▸ Required work: Render the entries between the line containing "You are a computer-use agent. This" and the line containing "Action: [x=579, y=35]", inclusive, as a numbered list with blank lines omitted.
--- START Records ---
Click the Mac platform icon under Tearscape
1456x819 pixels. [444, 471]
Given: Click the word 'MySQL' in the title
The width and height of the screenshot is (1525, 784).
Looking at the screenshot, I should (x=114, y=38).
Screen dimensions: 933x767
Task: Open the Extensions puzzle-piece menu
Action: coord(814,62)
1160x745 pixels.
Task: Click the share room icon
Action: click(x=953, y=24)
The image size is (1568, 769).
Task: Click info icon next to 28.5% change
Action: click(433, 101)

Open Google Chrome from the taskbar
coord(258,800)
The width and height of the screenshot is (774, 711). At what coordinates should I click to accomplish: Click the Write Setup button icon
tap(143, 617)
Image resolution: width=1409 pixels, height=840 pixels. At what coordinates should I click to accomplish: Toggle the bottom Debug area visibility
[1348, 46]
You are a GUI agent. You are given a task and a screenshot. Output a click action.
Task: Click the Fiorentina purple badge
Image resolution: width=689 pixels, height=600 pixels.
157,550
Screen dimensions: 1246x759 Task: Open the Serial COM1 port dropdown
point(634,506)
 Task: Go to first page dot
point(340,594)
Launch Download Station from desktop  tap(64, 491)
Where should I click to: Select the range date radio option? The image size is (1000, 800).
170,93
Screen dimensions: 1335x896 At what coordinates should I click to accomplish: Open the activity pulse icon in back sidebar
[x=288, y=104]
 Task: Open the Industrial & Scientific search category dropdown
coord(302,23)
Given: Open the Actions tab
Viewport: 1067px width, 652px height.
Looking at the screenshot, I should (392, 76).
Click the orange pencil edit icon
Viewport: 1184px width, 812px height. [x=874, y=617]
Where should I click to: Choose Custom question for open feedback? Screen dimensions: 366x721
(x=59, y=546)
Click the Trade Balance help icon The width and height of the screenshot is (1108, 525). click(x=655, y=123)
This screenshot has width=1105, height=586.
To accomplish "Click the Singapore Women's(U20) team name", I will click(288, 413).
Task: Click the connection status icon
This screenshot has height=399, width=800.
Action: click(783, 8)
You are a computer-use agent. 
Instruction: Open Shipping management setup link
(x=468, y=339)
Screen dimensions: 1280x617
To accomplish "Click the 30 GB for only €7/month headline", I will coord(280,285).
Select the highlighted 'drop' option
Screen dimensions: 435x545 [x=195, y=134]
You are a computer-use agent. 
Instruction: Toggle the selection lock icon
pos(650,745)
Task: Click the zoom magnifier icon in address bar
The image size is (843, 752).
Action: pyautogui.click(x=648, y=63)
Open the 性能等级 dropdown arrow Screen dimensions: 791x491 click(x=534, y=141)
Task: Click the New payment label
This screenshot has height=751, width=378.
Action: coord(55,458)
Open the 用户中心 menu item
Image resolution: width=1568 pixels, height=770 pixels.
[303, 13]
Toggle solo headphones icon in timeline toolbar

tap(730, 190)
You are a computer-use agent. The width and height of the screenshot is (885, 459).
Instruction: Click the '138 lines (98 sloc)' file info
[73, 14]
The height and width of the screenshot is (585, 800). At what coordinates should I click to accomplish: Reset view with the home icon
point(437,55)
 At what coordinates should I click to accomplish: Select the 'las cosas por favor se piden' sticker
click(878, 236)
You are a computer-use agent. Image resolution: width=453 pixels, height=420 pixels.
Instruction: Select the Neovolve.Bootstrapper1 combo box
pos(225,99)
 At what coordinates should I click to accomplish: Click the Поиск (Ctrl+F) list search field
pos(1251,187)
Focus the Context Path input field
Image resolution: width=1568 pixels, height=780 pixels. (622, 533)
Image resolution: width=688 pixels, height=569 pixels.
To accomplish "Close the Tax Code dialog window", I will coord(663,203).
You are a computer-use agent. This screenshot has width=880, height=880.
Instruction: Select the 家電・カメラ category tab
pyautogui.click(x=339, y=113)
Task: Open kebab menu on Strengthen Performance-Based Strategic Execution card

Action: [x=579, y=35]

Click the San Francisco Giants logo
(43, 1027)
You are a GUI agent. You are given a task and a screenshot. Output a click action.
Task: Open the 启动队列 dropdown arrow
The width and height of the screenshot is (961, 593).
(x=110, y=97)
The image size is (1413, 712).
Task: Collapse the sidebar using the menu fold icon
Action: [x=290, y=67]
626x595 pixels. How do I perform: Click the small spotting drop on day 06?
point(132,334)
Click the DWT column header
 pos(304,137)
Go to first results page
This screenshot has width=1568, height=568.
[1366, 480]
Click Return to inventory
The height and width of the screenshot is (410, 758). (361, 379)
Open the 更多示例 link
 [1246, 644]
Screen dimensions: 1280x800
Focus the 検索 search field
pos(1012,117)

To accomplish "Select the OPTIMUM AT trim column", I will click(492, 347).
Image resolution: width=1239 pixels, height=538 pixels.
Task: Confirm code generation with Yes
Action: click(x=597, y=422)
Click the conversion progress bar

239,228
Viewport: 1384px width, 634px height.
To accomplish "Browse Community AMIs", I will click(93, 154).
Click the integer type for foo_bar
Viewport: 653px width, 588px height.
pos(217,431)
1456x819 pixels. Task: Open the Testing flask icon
--- END Records ---
▸ Right answer:
1. You are a computer-use agent. This screenshot has width=880, height=880.
2. Instruction: Select the 家電・カメラ category tab
3. pyautogui.click(x=339, y=113)
4. Task: Open kebab menu on Strengthen Performance-Based Strategic Execution card
5. Action: [x=579, y=35]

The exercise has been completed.